In the nervous system, signal transduction between cells occurs in specialized contact zones, the synapses. Ligand-gated ion channels are important components of synapses. They bind presynaptically released neurotransmitters, which, by opening the ion channel, leads to the depolarisation of the postsynaptic cell . The nicotinic acetylcholine receptor (nAChR) is a prototype of this entire category of ion channels. 
In an attempt to elucidate the mechanisms of ion channel opening, we characterize the binding sites of the nAChR for various classes of ligands, including toxins from snake and wasp venoms, that are known to influence the nAChR's structure and function. (This work is performed in a long-lasting co-operation with Prof.

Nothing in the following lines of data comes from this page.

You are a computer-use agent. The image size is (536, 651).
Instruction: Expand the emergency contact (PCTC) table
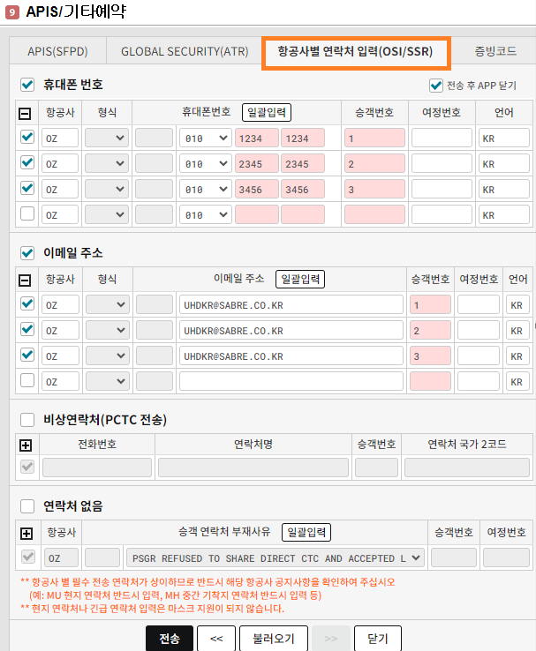[26, 445]
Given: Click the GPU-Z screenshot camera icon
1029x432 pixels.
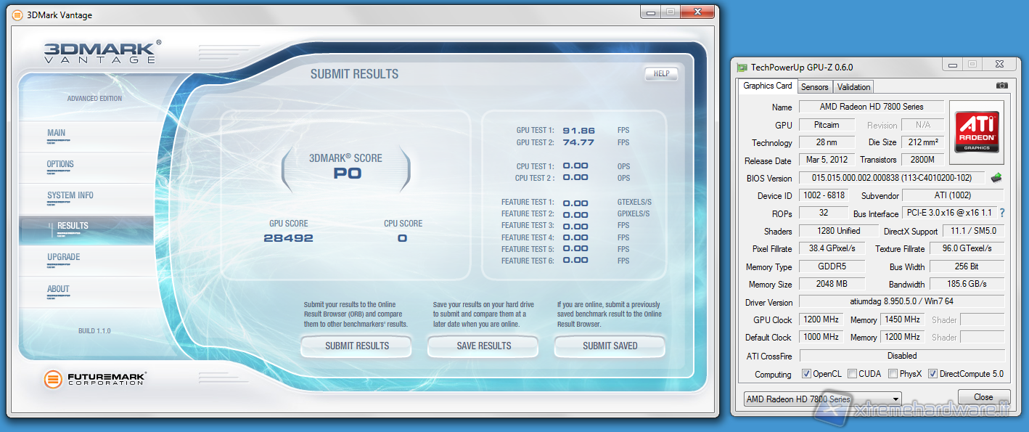Looking at the screenshot, I should (1001, 86).
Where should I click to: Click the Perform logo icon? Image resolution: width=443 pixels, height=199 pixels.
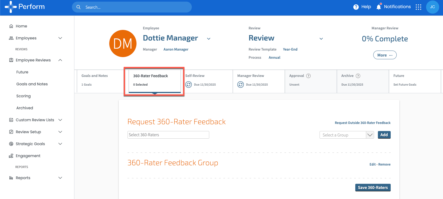pyautogui.click(x=11, y=7)
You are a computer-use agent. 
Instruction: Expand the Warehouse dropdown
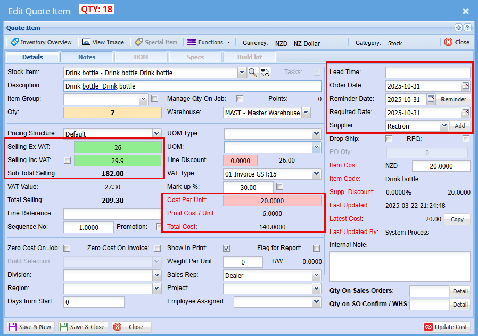tap(306, 113)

Tsetlin's Laboratory of Neuropeptide Receptors at the Shemyakin-Ovchinnikov-Institute for  Bioorganic Chemistry in Moscow.) To this purpose we use protein chemical methods, such as HPLC, chemical micro-sequencing, MALDI and ESI peptide mass spectrometry, as well as biophysical techniques, such as fluorescence or FTIR spectroscopy. 

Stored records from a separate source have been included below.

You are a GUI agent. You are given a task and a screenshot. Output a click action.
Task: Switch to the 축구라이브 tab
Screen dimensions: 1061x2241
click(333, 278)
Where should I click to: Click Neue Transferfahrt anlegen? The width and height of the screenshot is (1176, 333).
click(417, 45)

Another main focus on this project is the expression and structure determination of distinct nAChR domains that are important for receptor regulation. 
 

Inside the nucleus, the inner nuclear membrane forms a surface that might harbor signalling processes. So far, only a few protein components of this membrane have been characterized. However, they exert an influence on the functional organization of the nucleus. We aim to identify and functionally characterize novel proteins of the inner nuclear membrane and plan to describe their phosphorylation-dependent interactions with nuclear proteins. The lamina-associated polypeptide 2beta (LAP 2beta) is integrated into that membrane and serves as a model protein of this structure in our studies. The search for binding partners and the characterization of protein-protein-interactions is performed using a combination of molecular biology and cell biochemistry techniques (expression of recombinant proteins, cell culture using fibroblasts and neuroblastoma cells). 
 

At the synapses, adaptation processes, during which the signal transduction is modulated, occur upon repeated stimulation.  These processes are essential for learning and for the development of memory.  Supposedly, they are also at the origin of chronic pain. The underlying molecular mechanisms are being investigated in co-operation with the Grünenthal company in a project financed by the German Federal Ministry for Education, Research, and Technology (BMBF). 

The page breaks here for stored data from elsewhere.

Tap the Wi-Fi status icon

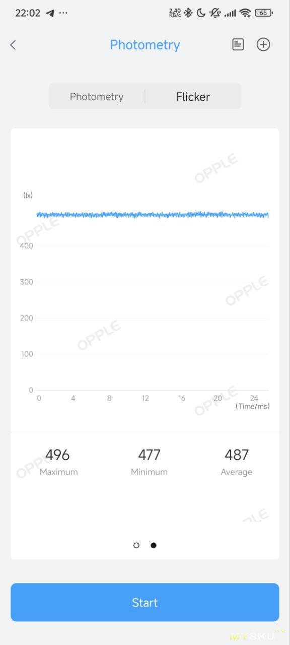point(245,13)
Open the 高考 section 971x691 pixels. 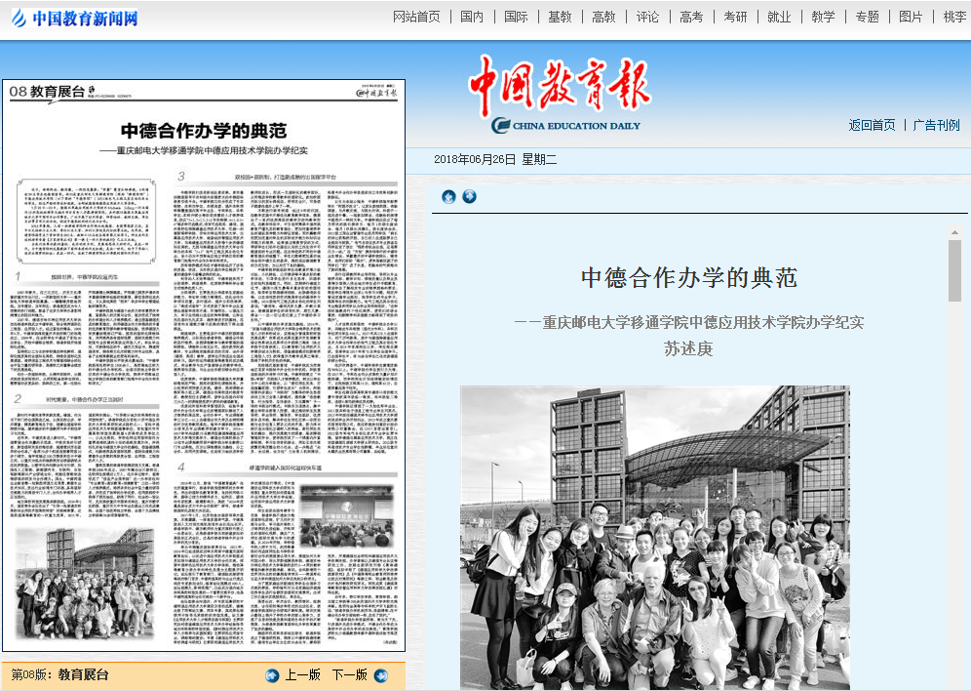click(691, 17)
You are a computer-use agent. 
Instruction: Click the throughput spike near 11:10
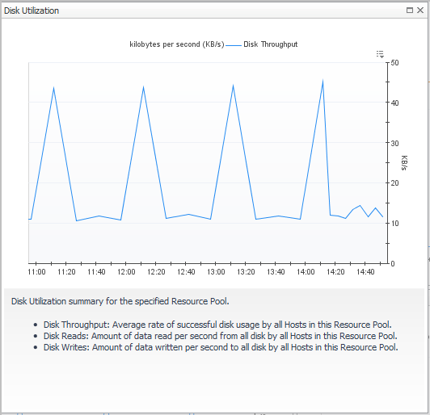pos(53,88)
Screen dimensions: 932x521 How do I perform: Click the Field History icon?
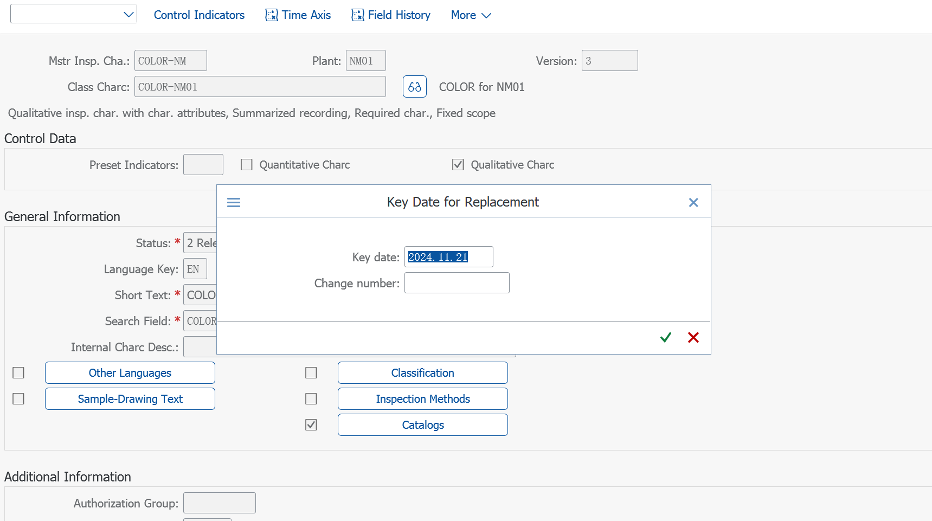coord(358,15)
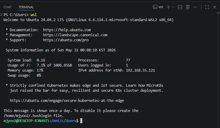The image size is (220, 128).
Task: Click the /mnt/c/Users path in prompt
Action: click(x=64, y=121)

Our group's task in this effort will be the identification of proteins which undergo a change in the level of expression or post-translational modification during the development of chronic pain. This will be done using two-dimensional separation techniques and mass spectrometric analysis.
 

Intracellular signal chains are another of our research topics: How does a signal that is received at the plasma membrane travel all the way to the nucleus where, by modulating gene expression, it finally influences the regulation of proliferation and differentiation ? In recent years, a stimulus-dependent translocation into the nucleus was reported for some protein kinases - among them protein kinase C (PKC), the object of our investigations. We aim to identify nuclear binding partners and substrates of PKC and to elucidate the translocation mechanism (PKC does not contain a canonical transport signal). These studies that use molecular biological and protein chemical methods are performed using primary neurons.